La notte del 6 dicembre 2007 ero di fronte alla Thyssen di corso Regina, a Torino, stordito dal suono delle sirene e dalla tragedia che si consumava sotto i miei occhi. Per 14 anni ho seguito le vicende giudiziarie e umane delle 7 famiglie delle innocenti vittime del rogo delle Acciaierie. All’inizio di fronte a quei cancelli c’erano mazzi di fiori, biglietti, striscioni, cartelli, lettere. Eravamo tutti coinvolti, solidali, amici di quei ragazzi. Oggi di fronte alla Thyssen c’è solo erbaccia, abbandono, ruggine, immondizia. E delle 7 vittime e delle loro famiglie ci ricordiamo soltanto agli anniversari.

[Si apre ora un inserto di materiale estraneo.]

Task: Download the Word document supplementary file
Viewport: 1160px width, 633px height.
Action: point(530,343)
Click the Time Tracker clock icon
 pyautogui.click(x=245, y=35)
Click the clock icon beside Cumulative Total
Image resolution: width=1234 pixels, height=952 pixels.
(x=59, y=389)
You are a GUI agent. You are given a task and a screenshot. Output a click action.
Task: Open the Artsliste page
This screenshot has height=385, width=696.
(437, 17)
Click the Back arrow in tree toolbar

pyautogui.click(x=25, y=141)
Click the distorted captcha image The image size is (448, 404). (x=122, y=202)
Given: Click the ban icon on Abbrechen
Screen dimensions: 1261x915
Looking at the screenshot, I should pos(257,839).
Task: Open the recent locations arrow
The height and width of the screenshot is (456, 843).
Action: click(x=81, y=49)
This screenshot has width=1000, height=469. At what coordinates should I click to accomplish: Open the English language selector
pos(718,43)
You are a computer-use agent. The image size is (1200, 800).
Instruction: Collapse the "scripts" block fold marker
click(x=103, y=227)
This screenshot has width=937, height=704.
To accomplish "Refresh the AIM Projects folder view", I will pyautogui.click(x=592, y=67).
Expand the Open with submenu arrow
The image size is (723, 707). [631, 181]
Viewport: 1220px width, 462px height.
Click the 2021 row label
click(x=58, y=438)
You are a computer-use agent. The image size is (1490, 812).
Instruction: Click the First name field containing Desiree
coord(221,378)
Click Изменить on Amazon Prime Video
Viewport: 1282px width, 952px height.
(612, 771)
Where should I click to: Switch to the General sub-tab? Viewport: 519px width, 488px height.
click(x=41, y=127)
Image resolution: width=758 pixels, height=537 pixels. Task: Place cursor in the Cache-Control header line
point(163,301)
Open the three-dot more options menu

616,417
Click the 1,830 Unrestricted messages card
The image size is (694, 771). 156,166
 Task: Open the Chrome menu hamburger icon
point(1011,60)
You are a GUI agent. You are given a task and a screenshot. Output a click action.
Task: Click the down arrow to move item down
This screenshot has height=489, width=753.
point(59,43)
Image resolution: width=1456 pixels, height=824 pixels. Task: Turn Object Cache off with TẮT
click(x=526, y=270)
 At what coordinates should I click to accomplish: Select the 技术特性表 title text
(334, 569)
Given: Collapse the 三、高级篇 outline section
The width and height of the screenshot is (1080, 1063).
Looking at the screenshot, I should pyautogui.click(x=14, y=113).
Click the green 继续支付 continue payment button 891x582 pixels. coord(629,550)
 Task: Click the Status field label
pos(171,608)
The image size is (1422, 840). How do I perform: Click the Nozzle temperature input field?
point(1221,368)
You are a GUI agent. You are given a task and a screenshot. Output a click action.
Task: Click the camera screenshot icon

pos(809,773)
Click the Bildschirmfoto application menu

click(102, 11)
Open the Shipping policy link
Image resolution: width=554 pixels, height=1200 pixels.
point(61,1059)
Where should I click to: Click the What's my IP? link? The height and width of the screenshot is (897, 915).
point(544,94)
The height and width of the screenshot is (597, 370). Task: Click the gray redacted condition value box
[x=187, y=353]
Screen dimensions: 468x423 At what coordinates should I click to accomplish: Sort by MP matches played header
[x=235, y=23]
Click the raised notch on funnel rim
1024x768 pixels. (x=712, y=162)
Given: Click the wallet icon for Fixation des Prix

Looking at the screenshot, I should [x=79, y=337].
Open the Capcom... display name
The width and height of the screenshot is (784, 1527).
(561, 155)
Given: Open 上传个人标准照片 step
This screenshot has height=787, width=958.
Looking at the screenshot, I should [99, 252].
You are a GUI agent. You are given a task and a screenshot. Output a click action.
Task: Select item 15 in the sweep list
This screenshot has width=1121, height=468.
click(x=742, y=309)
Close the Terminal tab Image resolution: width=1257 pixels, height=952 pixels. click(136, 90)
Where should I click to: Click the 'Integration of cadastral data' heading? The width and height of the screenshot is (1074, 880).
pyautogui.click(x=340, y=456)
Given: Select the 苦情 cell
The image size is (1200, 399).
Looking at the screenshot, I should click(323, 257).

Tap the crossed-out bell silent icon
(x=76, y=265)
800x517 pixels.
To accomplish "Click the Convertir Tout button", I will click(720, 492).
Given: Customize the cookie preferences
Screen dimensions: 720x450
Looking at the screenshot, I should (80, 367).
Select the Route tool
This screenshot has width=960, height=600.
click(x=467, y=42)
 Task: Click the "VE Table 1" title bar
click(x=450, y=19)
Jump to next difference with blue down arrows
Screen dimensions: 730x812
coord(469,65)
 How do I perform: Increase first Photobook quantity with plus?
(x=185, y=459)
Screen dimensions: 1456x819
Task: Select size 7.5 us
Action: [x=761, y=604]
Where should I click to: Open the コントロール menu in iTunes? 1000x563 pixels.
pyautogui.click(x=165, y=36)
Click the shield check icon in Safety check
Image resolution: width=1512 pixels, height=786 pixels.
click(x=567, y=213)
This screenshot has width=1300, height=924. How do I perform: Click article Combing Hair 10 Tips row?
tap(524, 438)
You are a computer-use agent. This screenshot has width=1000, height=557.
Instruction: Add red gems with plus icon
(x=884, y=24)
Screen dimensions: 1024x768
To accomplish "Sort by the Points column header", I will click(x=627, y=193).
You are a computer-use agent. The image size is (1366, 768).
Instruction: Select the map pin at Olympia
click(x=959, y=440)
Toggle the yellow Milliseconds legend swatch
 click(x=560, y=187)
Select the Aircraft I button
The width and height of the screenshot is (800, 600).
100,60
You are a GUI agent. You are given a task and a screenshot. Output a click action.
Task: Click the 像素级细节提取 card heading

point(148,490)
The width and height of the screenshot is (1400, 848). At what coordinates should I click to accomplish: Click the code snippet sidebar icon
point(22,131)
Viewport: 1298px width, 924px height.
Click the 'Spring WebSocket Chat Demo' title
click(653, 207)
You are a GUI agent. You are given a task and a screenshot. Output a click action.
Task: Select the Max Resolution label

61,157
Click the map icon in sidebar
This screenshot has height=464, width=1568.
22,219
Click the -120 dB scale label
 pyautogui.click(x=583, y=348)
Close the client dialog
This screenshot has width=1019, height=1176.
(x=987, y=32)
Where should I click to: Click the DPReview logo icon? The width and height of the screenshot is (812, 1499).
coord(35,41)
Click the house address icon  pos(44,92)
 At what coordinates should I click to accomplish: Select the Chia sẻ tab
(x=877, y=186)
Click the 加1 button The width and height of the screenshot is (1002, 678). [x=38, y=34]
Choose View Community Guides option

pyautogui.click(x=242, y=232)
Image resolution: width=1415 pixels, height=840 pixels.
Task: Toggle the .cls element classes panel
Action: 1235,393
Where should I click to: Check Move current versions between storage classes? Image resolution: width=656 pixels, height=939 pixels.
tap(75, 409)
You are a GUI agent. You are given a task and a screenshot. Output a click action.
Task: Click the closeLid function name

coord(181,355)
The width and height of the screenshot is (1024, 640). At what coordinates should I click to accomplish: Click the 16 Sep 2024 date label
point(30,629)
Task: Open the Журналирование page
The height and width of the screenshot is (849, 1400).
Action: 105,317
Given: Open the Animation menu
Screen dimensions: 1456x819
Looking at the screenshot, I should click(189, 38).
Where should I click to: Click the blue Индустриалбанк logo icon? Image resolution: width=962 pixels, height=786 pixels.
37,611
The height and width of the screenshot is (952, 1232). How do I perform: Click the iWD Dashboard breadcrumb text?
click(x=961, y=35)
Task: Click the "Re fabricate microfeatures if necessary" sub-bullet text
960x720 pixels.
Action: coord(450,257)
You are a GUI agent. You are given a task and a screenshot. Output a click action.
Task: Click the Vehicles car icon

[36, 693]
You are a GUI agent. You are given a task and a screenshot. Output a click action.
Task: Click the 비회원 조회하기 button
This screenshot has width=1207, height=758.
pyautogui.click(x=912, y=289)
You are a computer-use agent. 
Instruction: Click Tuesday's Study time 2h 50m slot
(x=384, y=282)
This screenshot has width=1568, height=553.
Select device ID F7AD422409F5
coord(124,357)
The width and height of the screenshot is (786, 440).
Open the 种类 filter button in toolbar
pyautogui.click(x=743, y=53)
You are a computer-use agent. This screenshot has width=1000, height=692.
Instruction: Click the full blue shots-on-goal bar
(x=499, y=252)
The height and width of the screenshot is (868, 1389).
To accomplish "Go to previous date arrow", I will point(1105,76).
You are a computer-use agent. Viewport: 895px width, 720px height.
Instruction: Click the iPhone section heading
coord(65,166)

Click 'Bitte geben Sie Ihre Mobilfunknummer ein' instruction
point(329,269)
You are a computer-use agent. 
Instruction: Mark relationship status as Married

Penso a queste cose osservando la commozione che ha coinvolto tutti di fronte a quel che è successo in via Genova, a Torino. Come 14 anni fa siamo nei giorni del Natale, i nostri sentimenti sono tutti improntati alla bontà. Ma cosa accadrà fra qualche mese? Filippo, Marco e Roberto finiranno nel dimenticatoio fra querelle giudiziarie, incidenti probatori, rinvii a giudizio e polemiche? “Siamo tutti colpevoli” qualcuno ha scritto su un biglietto lasciato in via Genova.
Oggi. Ma domani?
Della tragedia del Mottarone si parla quasi soltanto più per le beghe famigliari attorno al piccolo Eitan, unico sopravvissuto. Ma chi riserva un pensiero per le altre 14 vittime?
Abbiamo la memoria corta. Ci commuoviamo a Natale, ma il giorno dopo pensiamo già alle feste di Capodanno. Non mi faccio illusioni. Accadrà così anche per i martiri di via Genova e per le altre vittime sul lavoro del Piemonte.